# Sequentially Compact Metric Space is Totally Bounded/Proof 2

## Theorem

Let $M = \struct {A, d}$ be a metric space.

Let $M$ be sequentially compact.

Then $M$ is totally bounded.

## Proof

We have by hypothesis that $M$ is a sequentially compact space.

So a fortiori every infinite sequence in $M$ has a subsequence which converges to a point in $A$.

Let $\epsilon \in \R_{>0}$ be a strictly positive real number.

By definition, $M$ is totally bounded if and only if there exists a finite $\epsilon$-net for $M$.

Aiming for a contradiction, suppose there exists no finite $\epsilon$-net for $M$.

The aim is to construct an infinite sequence $\sequence {x_n} _{n \mathop \in \N}$ in $A$ that has no convergent subsequence.

Suppose that $x_0, x_1, \ldots, x_r \in A$ have been defined such that:

$\forall m, n \in \set {0, 1, \ldots, r} : m \ne n \implies \map d {x_m, x_n} \ge \epsilon$

That is, any two distinct elements of $\set {x_0, x_1, \ldots, x_r}$ are at least $\epsilon$ apart.

We have by hypothesis that there exists no finite $\epsilon$-net for $M$.

Specifically, $\set {x_0, x_1, \ldots, x_r}$ is therefore not an $\epsilon$-net for $M$.

So, by definition of a $\epsilon$-net:

$\ds A \nsubseteq \bigcup_{i \mathop = 0}^r \map {B_\epsilon} {x_i}$

where $\map {B_\epsilon} {x_i}$ denotes the open $\epsilon$-ball of $x_i$ in $M$.

Thus there must exist $x_{r + 1} \in A$ such that:

$\ds x_{r + 1} \notin \bigcup_{i \mathop = 0}^r \map {B_\epsilon} {x_i}$

That is:

$\exists x_{r + 1} \in A: \forall m, n \in \set {0, 1, \ldots, r, r + 1} : m \ne n \implies \map d {x_m, x_n} \ge \epsilon$

Thus, by induction, the infinite sequence $\sequence {x_n}$ in $A$ has been constructed such that:

$\forall m, n \in \N: m \ne n \implies \map d {x_m, x_n} \ge \epsilon$

Thus $\sequence {x_n}$ has no Cauchy subsequence.

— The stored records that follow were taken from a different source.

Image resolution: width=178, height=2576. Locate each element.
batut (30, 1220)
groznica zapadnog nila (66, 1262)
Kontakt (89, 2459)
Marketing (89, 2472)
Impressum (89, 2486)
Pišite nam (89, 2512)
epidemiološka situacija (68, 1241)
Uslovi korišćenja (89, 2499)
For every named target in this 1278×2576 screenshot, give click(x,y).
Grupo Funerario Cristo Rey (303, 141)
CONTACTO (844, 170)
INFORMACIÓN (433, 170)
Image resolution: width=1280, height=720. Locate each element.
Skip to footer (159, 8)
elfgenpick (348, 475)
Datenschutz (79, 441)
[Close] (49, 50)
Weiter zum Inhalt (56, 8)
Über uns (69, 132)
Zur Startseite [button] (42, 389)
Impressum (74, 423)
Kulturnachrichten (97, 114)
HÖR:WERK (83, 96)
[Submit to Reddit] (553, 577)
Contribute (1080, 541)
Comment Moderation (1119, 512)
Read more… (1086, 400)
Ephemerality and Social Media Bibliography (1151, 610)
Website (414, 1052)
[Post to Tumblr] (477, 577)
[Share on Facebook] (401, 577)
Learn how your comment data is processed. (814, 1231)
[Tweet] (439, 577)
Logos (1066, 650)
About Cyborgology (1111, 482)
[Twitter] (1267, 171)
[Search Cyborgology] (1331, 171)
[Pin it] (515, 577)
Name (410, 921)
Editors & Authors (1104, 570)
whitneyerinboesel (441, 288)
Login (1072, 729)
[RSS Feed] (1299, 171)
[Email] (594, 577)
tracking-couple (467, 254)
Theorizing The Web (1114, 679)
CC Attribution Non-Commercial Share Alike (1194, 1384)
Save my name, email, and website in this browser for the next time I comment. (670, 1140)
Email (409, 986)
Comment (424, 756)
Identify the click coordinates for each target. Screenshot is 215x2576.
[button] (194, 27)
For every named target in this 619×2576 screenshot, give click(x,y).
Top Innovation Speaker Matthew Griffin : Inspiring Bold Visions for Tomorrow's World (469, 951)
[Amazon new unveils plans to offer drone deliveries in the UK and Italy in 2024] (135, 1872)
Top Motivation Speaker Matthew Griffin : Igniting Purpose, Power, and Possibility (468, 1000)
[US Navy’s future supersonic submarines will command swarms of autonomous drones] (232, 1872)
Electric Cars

From Convergent Sequence in Metric Space is Cauchy Sequence, $\sequence {x_n}$ has no convergent subsequence either.

Thus, by definition, $M$ is not sequentially compact.

But by hypothesis $M$ is sequentially compact.

Hence by Proof by Contradiction there exists a finite $\epsilon$-net for $M$.

Hence a fortiori $M$ is totally bounded.

$\blacksquare$

## Axiom of Countable Choice

This theorem depends on the Axiom of Countable Choice.

Although not as strong as the Axiom of Choice, the Axiom of Countable Choice is similarly independent of the Zermelo-Fraenkel axioms.

As such, mathematicians are generally convinced of its truth and believe that it should be generally accepted.